Work to complete:
Go through the records and copy each line where the word "profile" occurs.

Exercise data:
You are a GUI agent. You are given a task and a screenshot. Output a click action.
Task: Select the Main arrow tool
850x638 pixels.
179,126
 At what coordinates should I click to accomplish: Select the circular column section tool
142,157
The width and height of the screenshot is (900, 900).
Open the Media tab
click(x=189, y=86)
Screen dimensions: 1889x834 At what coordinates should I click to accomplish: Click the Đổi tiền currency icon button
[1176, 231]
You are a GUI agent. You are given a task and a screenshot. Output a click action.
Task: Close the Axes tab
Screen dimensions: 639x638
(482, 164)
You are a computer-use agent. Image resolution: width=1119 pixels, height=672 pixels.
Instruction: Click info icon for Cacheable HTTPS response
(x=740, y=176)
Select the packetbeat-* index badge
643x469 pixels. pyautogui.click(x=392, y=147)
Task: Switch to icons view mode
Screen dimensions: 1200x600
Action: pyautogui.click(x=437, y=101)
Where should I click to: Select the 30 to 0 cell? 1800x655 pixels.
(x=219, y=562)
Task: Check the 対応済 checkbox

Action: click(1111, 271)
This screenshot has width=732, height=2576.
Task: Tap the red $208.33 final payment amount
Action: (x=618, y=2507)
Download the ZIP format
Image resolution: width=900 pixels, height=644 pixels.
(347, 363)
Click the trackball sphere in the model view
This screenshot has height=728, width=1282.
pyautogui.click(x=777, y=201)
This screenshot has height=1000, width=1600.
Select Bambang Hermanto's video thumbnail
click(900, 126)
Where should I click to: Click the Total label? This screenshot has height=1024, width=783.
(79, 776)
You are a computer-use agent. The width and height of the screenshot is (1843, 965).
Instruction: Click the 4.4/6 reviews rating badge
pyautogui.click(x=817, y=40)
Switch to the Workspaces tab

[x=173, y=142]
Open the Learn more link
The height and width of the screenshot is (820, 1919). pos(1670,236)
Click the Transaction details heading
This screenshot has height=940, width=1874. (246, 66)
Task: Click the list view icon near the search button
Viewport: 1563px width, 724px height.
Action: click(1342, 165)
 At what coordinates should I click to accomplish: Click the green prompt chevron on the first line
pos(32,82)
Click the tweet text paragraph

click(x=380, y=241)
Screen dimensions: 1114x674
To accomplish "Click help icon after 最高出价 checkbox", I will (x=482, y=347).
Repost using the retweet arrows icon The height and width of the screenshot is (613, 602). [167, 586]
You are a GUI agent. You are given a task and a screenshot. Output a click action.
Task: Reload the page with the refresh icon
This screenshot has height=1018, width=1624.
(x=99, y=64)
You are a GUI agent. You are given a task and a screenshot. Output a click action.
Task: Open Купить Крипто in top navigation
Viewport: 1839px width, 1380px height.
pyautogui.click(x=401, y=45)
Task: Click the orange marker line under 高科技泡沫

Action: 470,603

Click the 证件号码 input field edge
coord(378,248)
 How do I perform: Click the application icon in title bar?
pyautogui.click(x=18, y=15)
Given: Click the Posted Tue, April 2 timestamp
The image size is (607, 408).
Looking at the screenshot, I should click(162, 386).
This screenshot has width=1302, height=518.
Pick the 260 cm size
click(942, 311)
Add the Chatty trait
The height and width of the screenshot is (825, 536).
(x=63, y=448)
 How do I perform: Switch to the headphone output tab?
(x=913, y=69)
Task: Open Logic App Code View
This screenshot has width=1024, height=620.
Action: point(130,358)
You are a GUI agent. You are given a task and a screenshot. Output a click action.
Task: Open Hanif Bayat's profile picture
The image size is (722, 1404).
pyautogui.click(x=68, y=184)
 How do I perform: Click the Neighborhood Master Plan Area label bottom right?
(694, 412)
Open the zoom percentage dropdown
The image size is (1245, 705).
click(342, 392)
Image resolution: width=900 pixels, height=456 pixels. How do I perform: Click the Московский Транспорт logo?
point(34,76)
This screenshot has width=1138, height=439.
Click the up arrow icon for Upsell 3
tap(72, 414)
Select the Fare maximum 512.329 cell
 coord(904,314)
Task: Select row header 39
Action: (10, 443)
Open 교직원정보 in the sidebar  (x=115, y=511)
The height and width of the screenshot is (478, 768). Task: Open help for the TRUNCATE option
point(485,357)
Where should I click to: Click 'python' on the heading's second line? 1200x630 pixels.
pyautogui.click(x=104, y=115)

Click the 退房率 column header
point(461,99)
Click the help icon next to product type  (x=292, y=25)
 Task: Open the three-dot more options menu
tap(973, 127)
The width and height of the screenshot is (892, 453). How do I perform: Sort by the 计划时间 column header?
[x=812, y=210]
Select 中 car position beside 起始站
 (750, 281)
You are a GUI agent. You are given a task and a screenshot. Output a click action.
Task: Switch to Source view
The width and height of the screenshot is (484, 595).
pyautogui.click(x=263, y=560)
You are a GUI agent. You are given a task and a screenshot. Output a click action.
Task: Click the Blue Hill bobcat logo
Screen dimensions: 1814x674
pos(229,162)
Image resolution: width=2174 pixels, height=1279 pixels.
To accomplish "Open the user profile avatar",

Result:
Task: Open Hanif Bayat's profile picture
To accomplish "Open the user profile avatar",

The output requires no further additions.